YOUR INSTRUCTIONS
Rewrite the data from the line with "This screenshot has width=1568, height=561." to the line with "pos(28,958)", requests included, and shift every coordinate in the answers by adding 49 to each number.

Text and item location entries
--------------------------------

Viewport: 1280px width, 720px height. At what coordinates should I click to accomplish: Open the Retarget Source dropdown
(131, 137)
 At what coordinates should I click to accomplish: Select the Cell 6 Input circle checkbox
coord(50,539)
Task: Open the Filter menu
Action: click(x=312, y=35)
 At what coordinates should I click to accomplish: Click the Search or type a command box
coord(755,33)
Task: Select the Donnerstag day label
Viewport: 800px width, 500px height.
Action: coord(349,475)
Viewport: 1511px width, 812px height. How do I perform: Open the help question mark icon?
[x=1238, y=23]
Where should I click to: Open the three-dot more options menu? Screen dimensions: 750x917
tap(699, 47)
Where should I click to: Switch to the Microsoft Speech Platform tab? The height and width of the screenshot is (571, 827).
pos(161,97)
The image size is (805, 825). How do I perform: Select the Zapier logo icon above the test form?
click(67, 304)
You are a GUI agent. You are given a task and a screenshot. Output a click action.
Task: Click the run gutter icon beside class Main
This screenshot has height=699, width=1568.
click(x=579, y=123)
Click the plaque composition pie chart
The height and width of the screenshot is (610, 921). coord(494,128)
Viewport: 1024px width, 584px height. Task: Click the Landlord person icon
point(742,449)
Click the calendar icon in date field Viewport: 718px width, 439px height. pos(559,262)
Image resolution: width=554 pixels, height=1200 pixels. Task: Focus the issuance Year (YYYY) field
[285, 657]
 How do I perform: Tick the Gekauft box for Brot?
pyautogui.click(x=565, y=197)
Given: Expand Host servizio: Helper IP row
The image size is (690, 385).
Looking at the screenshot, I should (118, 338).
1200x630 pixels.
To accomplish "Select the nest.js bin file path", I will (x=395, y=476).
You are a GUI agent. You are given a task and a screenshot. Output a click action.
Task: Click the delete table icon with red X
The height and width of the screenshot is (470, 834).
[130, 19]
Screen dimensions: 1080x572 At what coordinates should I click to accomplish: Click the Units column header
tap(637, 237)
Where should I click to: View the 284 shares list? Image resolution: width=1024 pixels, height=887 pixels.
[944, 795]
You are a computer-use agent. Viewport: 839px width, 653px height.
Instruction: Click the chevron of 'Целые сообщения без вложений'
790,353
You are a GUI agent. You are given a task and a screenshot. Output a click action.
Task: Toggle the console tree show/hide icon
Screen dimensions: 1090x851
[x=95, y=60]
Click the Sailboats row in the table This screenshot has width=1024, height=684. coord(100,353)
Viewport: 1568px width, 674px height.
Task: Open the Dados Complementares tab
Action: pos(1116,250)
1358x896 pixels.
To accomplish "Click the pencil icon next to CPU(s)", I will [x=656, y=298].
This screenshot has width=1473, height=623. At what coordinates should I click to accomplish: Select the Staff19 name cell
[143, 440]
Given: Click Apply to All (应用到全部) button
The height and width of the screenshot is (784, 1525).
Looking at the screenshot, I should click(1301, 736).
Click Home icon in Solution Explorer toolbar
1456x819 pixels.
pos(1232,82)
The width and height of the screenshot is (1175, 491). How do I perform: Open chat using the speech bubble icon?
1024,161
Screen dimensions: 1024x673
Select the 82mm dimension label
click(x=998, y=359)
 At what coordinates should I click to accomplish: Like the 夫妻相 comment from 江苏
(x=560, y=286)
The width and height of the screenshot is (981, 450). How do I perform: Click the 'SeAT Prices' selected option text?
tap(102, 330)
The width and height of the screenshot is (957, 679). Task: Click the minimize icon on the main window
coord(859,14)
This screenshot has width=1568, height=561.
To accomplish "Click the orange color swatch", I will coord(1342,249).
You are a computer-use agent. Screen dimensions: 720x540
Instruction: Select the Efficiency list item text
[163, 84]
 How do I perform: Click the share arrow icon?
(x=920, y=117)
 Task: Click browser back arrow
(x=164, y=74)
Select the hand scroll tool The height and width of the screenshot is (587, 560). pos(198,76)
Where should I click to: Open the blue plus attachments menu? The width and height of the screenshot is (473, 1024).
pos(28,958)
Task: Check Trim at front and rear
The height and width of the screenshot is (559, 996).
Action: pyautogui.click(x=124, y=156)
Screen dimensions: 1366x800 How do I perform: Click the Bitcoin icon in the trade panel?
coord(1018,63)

--------------------------------

TASK OUTPUT
This screenshot has width=1568, height=561.
To accomplish "Click the orange color swatch", I will coord(1391,298).
You are a computer-use agent. Screen dimensions: 720x540
Instruction: Select the Efficiency list item text
[212, 133]
 How do I perform: Click the share arrow icon?
(x=969, y=166)
 Task: Click browser back arrow
(x=213, y=123)
Select the hand scroll tool The height and width of the screenshot is (587, 560). pos(247,125)
Where should I click to: Open the blue plus attachments menu? The width and height of the screenshot is (473, 1024).
pos(77,1007)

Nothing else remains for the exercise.